Another way that new interpretations of dress and fashion history are presented to the public is through exhibitions, which are often accompanied by catalogs. Museums in major, and not so major, cities around the world regularly mount groundbreaking dress exhibitions after months, even years, of research. The so-called “fashion cities” are home to the best-known costume collections in museums. In London, the Victoria and Albert Museum is highly regarded; in New York, the Costume Institute at the Metropolitan Museum of Art and the Museum at the Fashion Institute of Technology mount regular exhibitions; in Paris, it is the Musée de la Mode et du Textile and the Musée Galliera that collect and show historical and contemporary designer fashion. In recent years, the public interest in fashion exhibitions has increased tremendously. Attendance at the 2011 exhibition “Alexander McQueen: Savage Beauty” was 661,509, the eighth-biggest show on record at the Metropolitan Museum of Art, revealing that greater numbers of people than ever are drawn to exhibitions exploring fashion history. The Costume Institute’s exhibition openings also function as major fundraisers, earning the title “Party of the Year” through involvement of fashion insiders and celebrities.
To further satiate the appetite for fashion and dress history, museums and historical societies are posting costume collections online. In some cases, individual entries go beyond simple catalog descriptions by offering well-developed essays. The best sites offer multiple views with zoom capabilities. Online exhibitions are also appearing, making it possible for people anywhere in the world to study objects in collections.
The explosion of interest in fashion among scholars in humanities disciplines in the last decade has led to the publication of a handful of fashion readers. These readers are designed for students, scholars, and anyone interested in fashion. Editors assemble critical readings from a range of viewpoints, and many of the selections draw from fashion history scholarship. One reader that focuses exclusively on fashion history is The Fashion History Reader: Global Perspectives edited by Giorgio Riello and Peter McNeil (2010).

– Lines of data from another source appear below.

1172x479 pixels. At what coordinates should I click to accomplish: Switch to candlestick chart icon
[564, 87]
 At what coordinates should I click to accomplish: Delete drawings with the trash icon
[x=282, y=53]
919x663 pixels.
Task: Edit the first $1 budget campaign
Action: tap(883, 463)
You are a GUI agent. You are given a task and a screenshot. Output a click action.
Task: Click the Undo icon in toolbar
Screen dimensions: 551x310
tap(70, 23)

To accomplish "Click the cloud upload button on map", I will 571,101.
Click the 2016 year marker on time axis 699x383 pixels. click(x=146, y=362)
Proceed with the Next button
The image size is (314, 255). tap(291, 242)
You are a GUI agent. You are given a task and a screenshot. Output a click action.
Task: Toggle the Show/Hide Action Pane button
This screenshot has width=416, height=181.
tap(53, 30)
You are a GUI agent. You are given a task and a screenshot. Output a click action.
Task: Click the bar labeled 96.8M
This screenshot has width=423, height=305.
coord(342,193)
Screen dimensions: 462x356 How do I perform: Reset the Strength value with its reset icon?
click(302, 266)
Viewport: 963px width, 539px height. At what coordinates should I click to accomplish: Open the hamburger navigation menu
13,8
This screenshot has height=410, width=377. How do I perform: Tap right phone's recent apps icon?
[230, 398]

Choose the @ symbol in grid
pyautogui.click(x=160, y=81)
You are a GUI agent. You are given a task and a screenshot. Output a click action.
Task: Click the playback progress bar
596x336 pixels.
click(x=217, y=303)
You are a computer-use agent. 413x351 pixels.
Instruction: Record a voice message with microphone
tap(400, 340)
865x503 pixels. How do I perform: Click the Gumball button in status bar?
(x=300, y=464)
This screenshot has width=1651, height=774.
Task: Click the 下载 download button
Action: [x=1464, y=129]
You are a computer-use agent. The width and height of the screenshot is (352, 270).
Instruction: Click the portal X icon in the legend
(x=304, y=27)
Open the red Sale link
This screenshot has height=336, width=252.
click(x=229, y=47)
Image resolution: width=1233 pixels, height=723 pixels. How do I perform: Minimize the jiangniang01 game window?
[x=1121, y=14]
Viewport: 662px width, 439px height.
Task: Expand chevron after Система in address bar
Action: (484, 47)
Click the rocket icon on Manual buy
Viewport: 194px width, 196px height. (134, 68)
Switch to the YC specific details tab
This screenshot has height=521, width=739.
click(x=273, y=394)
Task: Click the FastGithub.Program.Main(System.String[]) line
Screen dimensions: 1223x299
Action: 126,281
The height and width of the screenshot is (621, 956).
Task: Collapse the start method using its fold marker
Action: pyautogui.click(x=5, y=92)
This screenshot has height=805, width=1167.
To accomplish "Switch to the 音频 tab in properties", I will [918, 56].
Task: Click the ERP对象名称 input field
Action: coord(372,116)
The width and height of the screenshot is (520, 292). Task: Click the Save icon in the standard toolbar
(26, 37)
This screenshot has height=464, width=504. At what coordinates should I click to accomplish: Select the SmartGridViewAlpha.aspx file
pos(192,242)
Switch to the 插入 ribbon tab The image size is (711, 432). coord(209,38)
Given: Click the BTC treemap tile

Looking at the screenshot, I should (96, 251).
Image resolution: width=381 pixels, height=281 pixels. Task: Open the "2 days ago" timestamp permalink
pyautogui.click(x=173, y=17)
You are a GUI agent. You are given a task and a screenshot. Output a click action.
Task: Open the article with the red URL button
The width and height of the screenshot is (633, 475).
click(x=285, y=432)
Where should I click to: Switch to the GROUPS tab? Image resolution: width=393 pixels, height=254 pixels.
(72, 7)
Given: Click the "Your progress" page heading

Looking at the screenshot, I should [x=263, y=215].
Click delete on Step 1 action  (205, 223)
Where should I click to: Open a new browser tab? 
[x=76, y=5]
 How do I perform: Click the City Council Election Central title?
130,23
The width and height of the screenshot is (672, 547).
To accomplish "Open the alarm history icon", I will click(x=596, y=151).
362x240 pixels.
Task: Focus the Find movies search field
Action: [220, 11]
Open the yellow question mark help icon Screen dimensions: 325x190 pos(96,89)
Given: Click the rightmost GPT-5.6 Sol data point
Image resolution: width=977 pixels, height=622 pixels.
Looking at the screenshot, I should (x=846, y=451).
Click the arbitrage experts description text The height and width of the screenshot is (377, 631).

To conclude, the history of dress and fashion is enjoying its newfound time in the sun as a subject of scholarly inquiry. No longer restricted to theatrical costume designers and museum curators, it has moved to center stage, where it has attracted a multidisciplinary audience. Scholars from around the world are continually offering fresh perspectives through conferences, journals, book series, and exhibitions. Object-based inquiry continues to be important because describing and categorizing new discoveries or long-forgotten artifacts is elemental in scholarly discovery. Much knowledge remains to be developed given new discoveries and innovative thinking.